Guitar will not stay in tune. I have it strung w 5 @ an open g ala Kieth RIchard. There was a time when I consisted throwing it out!
- John C - 2012-05-17
I bought my Harmony H77, no Bigsby from a music store in Birmingham UK probably in 1964. It cost me £106, or actually cost my Dad! It's still with me though I bought it on appearance and really can't play a full scale guitar, small hands. It's called a short scale but still over 24", what I call a short scale is Rickenbacker 320 or 325 at under 21". Pity nobody else makes a true short scale as the Rick trades off John Lennons name to an obscene degree. I had a Rose Morris 325 in 1966 but sold it in Spain when broke.
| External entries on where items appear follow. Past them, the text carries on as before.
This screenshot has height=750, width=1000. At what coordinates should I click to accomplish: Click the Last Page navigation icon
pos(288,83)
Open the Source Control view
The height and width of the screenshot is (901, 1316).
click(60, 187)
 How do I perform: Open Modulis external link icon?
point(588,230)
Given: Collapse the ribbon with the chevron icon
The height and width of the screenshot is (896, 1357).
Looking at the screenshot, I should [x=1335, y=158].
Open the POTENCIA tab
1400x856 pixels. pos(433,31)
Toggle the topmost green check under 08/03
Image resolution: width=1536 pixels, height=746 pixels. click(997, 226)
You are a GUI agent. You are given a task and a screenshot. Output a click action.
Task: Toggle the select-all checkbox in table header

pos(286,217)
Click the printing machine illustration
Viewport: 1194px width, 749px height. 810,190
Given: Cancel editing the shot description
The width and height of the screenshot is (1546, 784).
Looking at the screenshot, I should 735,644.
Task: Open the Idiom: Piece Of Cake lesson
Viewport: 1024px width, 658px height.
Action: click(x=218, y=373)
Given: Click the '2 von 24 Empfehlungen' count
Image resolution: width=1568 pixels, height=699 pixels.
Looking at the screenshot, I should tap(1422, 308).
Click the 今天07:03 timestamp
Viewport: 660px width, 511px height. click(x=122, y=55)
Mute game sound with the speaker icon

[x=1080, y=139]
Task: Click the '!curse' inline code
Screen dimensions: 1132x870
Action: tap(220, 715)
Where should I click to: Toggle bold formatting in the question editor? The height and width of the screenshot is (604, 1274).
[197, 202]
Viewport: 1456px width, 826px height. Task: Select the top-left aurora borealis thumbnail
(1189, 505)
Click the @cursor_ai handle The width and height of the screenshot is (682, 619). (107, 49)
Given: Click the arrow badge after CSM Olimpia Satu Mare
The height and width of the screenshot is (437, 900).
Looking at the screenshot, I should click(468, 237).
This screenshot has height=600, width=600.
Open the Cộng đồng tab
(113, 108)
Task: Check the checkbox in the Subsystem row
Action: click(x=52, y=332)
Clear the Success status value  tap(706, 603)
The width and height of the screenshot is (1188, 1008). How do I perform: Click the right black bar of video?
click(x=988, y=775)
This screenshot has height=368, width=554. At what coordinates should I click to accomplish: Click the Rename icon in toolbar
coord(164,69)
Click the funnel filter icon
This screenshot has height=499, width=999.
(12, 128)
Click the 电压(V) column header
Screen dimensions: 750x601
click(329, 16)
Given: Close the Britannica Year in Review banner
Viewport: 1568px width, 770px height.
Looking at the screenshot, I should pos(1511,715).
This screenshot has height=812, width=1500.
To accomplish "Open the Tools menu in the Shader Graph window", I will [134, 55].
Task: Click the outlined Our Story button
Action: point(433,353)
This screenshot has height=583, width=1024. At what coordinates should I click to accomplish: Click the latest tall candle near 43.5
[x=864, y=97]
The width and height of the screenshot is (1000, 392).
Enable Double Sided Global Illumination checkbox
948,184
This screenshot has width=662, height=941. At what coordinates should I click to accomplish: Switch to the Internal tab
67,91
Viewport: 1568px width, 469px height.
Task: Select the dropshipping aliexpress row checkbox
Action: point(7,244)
My nephew used the Harmony for a while and it backed Carl Perkins on tour when my Nephew was still in 6th form, but for most of its years it's been stored. Never quite been able to part with it but the current value has me interested in a sale.
- Andy C - 2012-07-19
Mine's a 1963 H77. September 63. In fact, 27 September 63.
Unusually, on the H77 the date is date stamped on the back of the pickups (not sure about the rest of the guitar). Recently played it through a Cornford Harlequin and the sound is fantastic. Beautifully made too. And I love being able to switch pickups individually. A great guitar.
- Steve H - 2013-02-22
I have a 1960's H-77 Harmony...I bought it in 1988.. A sweet sounding guitar, very forgiving.. A couple of scratches, but overall... In Great condition.. Pickups still going strong.. I Really Love it..
- Chuck - 2014-10-12
don't throw away your H77....part it out at least. Lots of folks trying to restore theirs
- Kelly - 2017-03-31
So, I just purchased a pristine example of the H77 Harmony, a 1969, oh yeah! And paid up for it too, still it was relatively inexpensive. I have always been a bit of a Gretsch man and have owned several examples currently and in the past. No high end Falcon, and for that matter, Gibson holds a candle to this guitar. Why, it is light as a marshmallow, yet has the depth of a bass guitar, it is cheaply made relative to the big guys, so it Dips down into the best of the 70s import distortion when desired without drowning in it or getting stuck there, the craftsmanship is awesome on par with much more expensive makes so when pressed it has no problem competing with them. Lightning in a guitar case. I would never willingly sell my H77
- Graham - 2018-10-09
I inherited my Dads 1963 H77 red sunburst, one time member of Liverpool based "The Ferrymen". It was strung left handed and a local shop made a valiant attempt to re-string it to the right, but it was only after taking it to Luthier and a professional set up that I discovered just how lovely guitar this. Dressed frets, a bone bridge, new saddle and nut and some tlc for the electrics had it in a very playable condition with gorgeously low action.
It has a wonderful rich tone that I havent been able to get out of any other guitar - (although this is the only hollow body I own). Playing around with the 3 switched pickups allows all sorts of variation in sound with the 1st bass pick up the deepest and honeyed of the lot. I have short fingers and find I can play stuff on this 24 1/4 inch neck that I just cant reach on my Les Paul. In fact at the moment its the guitar I go for first over my newer models just for the dynamic range and soundscape it provides without spending hours messing about with the controls. That thin neck is a matter of personal preference, but again, it suits my hands far better than the chunkier Les Paul style.
There is a particular pleasure in playing an instrument that has been gigged, recorded and loved by may Dad for all those years, so it will never be for sale!